Stored entries

——

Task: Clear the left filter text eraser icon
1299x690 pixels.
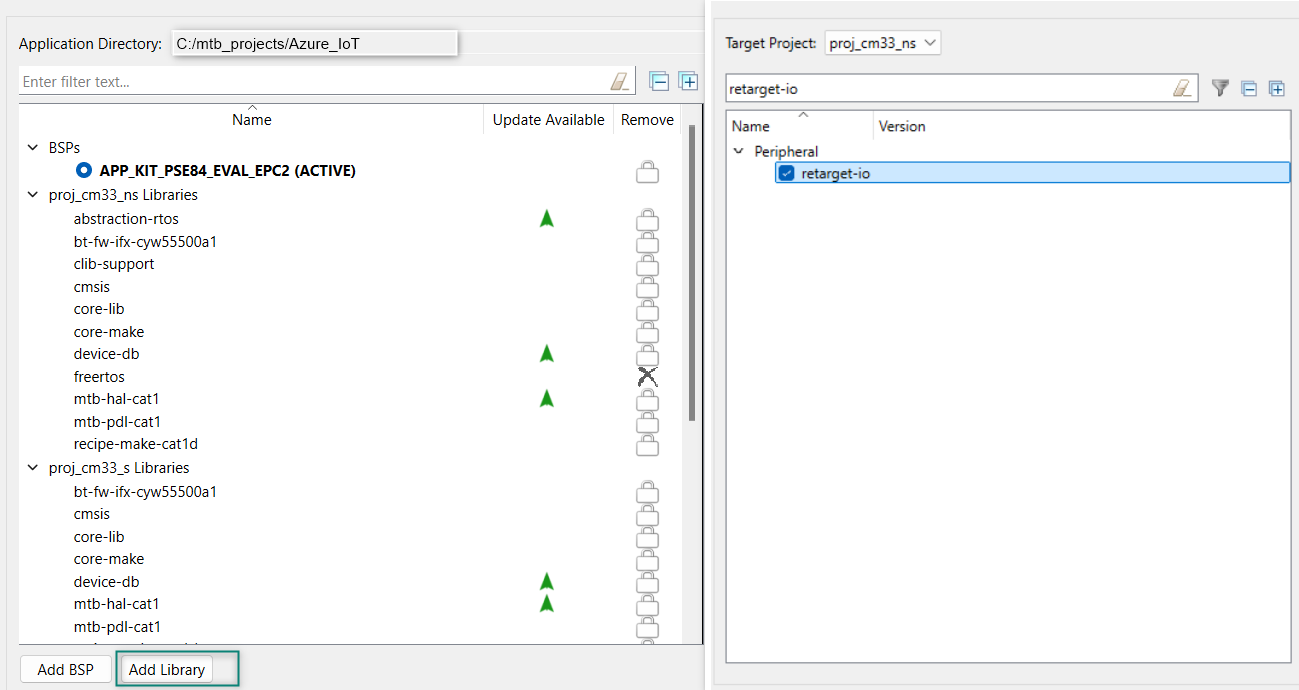Action: (622, 81)
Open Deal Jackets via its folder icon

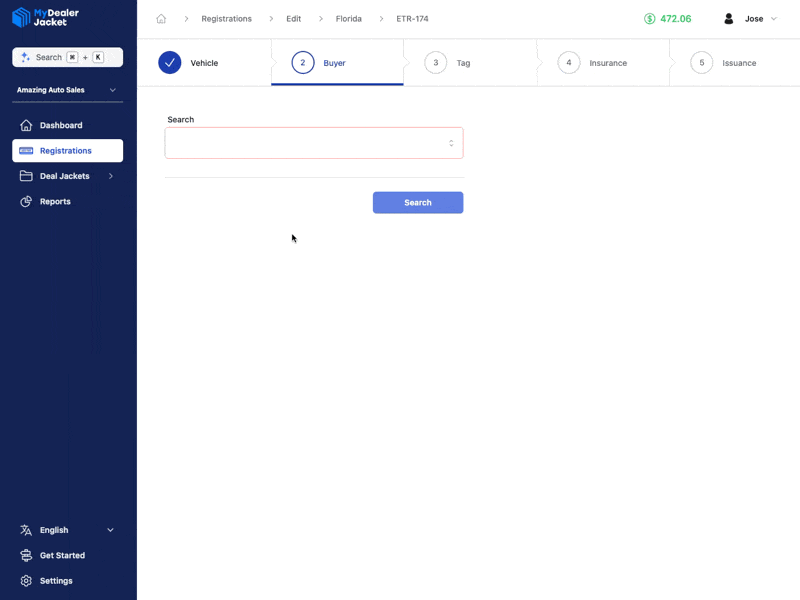(26, 175)
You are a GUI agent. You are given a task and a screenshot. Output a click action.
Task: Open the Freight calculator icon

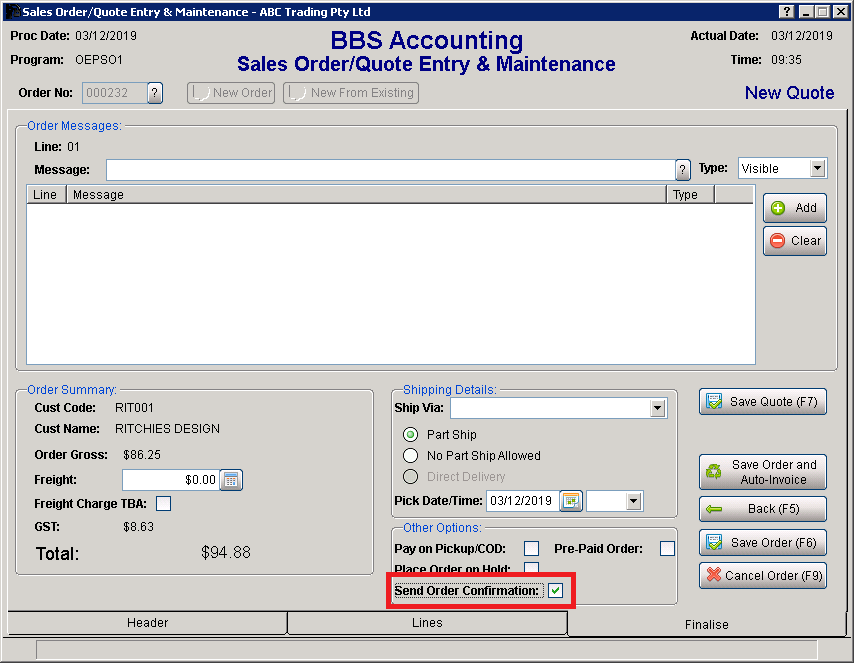pyautogui.click(x=231, y=480)
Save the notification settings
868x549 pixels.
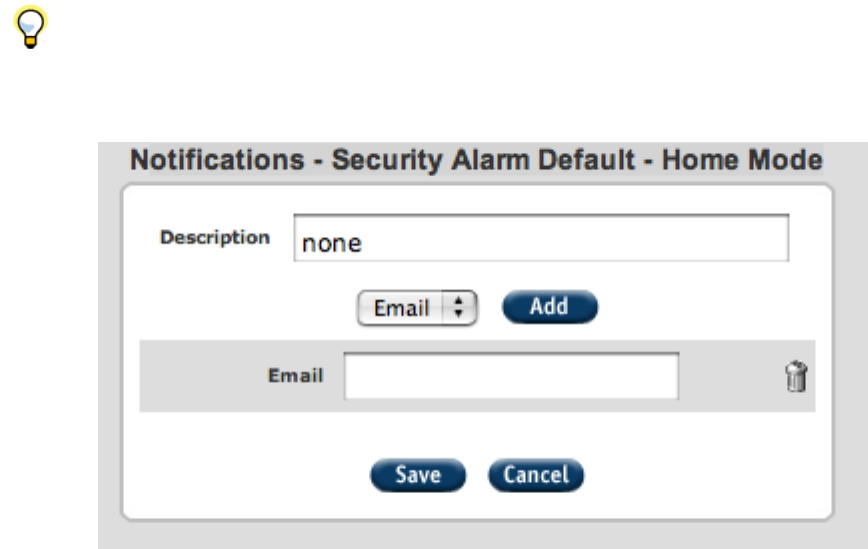(x=417, y=475)
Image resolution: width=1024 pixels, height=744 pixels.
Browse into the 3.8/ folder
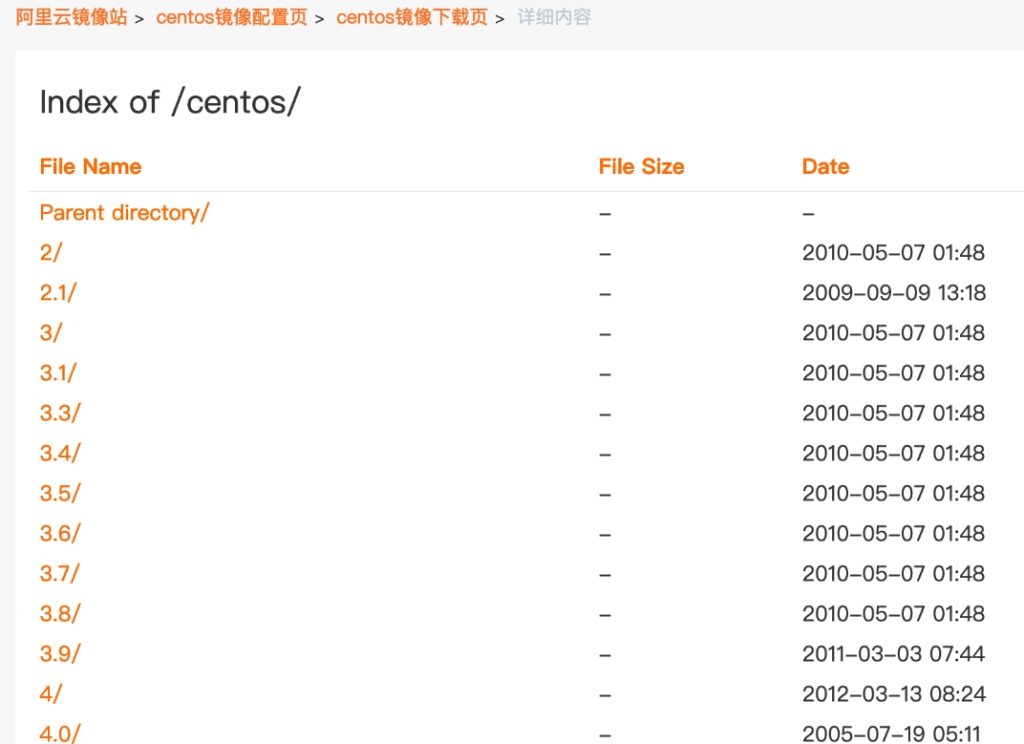tap(58, 613)
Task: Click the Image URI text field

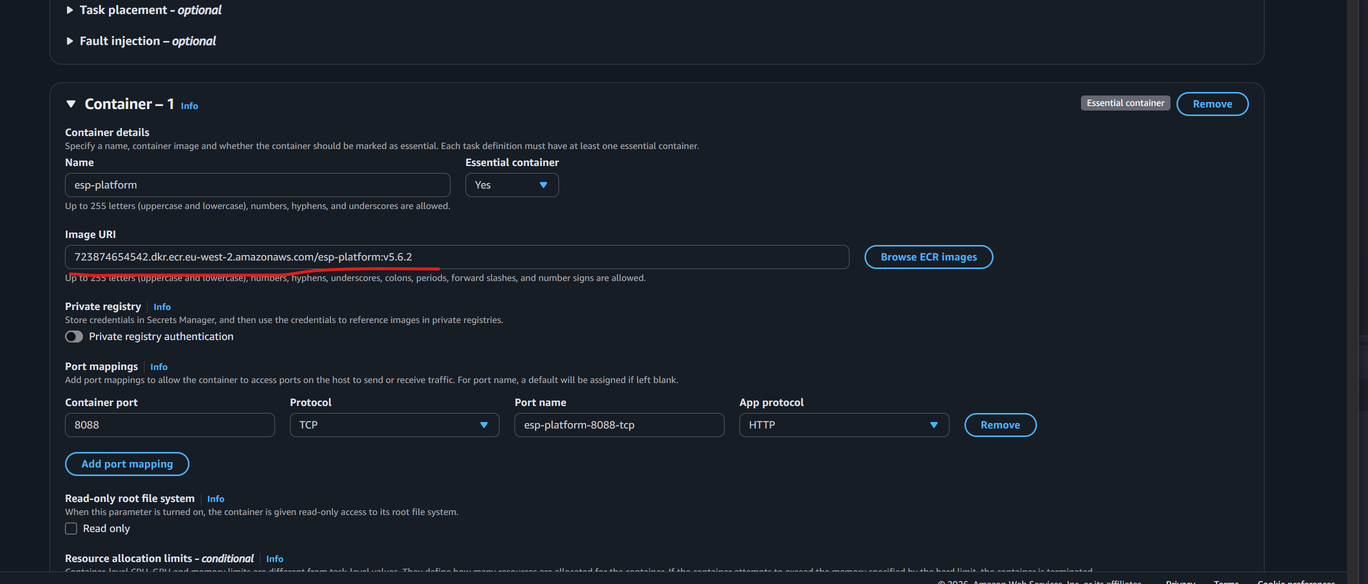Action: click(x=456, y=257)
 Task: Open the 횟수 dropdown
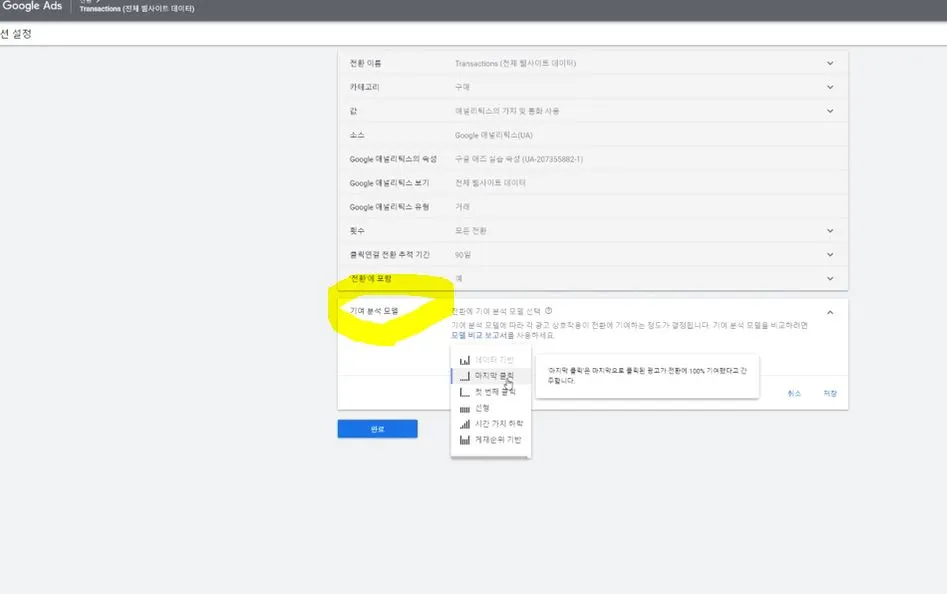(832, 230)
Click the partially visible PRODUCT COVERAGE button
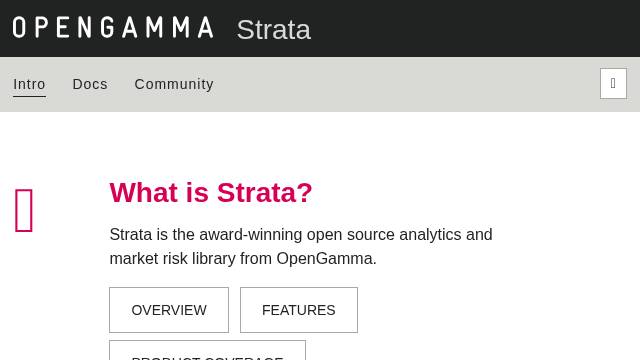This screenshot has width=640, height=360. [x=207, y=351]
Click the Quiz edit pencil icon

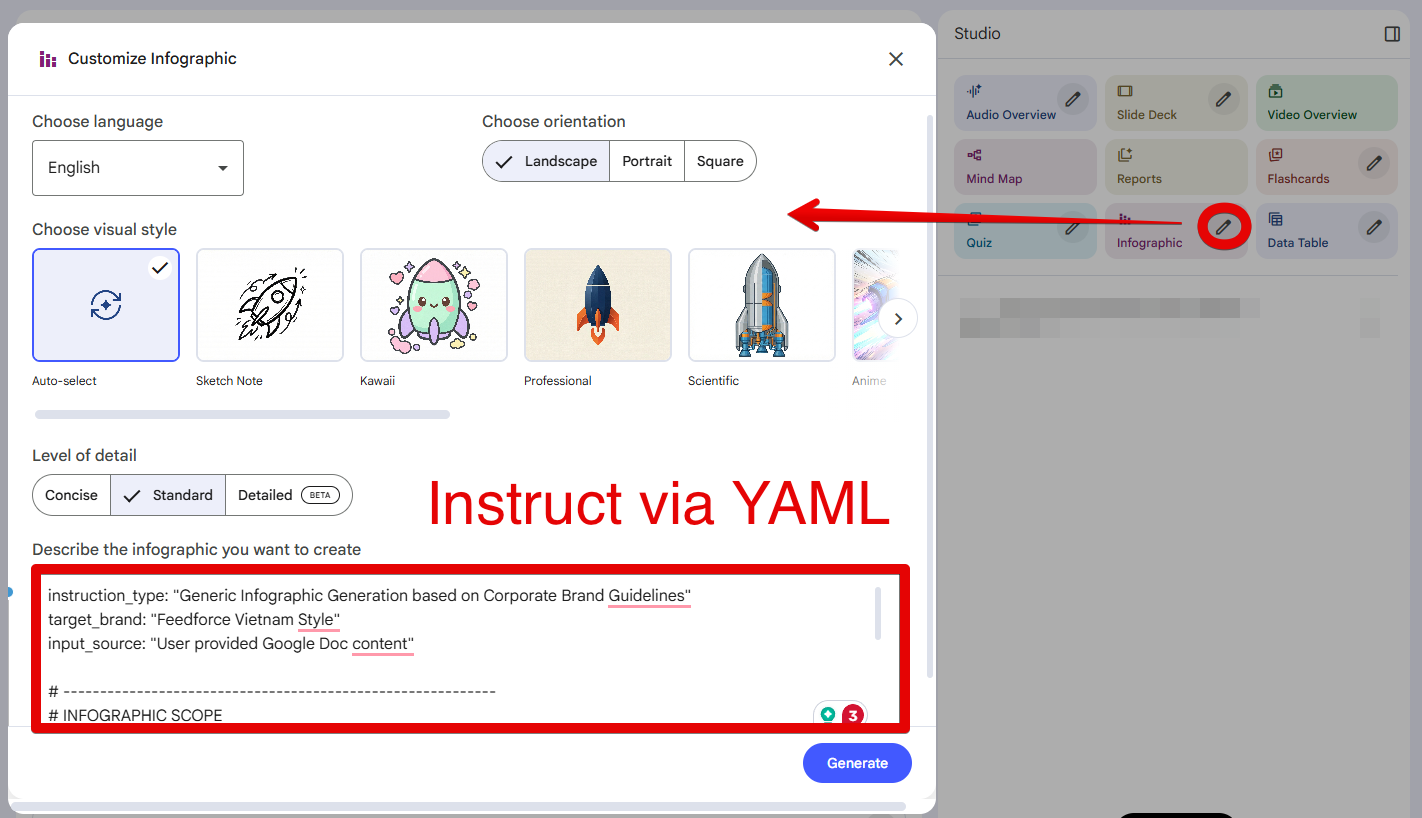(1073, 227)
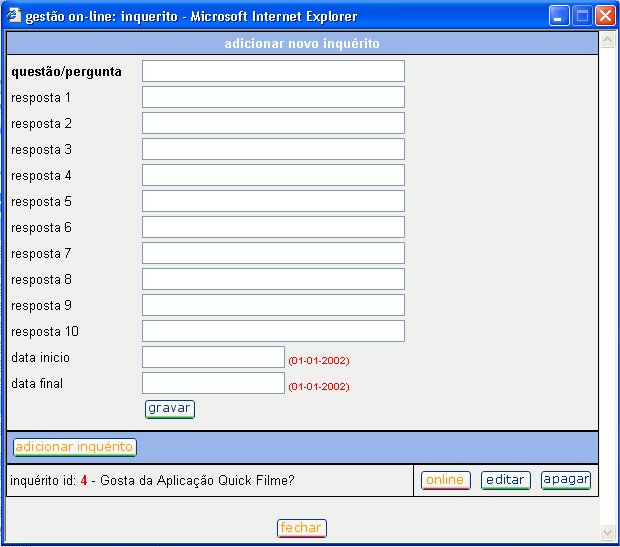
Task: Minimize the Internet Explorer window
Action: (x=560, y=16)
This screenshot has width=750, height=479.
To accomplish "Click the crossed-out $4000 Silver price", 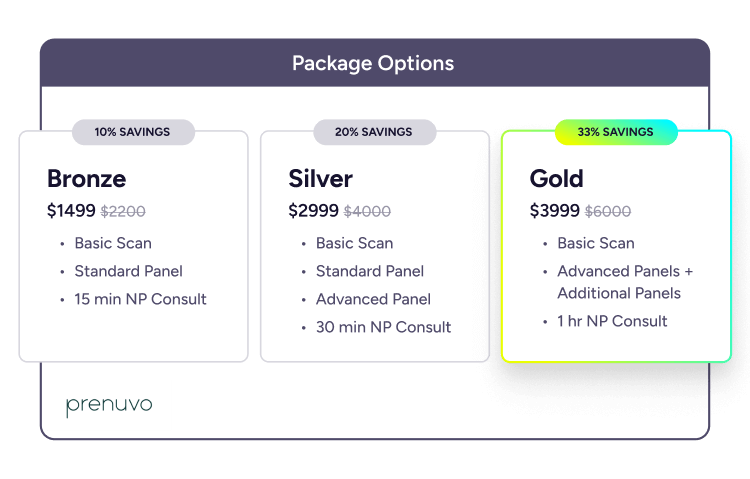I will [x=367, y=211].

——

PROBLEM — What's needed is an exact copy of the lines above from the one with "You are a GUI" through the one with "This screenshot has width=750, height=479.", both included; the pictures stay out.

WRITTEN SOLUTION —
You are a GUI agent. You are given a task and a screenshot. Output a click action.
Task: Open the Freight calculator icon

pyautogui.click(x=231, y=480)
Save the notification settings
868x549 pixels.
(x=417, y=475)
Image resolution: width=1024 pixels, height=744 pixels.
Browse into the 3.8/ folder
tap(58, 613)
Task: Click the Image URI text field

Action: click(x=456, y=257)
 Task: Open the 횟수 dropdown
(832, 230)
Click the partially visible PRODUCT COVERAGE button
This screenshot has width=640, height=360. [x=207, y=351]
Click the Quiz edit pencil icon

(1073, 227)
Task: Minimize the Internet Explorer window
Action: (x=560, y=16)
This screenshot has width=750, height=479.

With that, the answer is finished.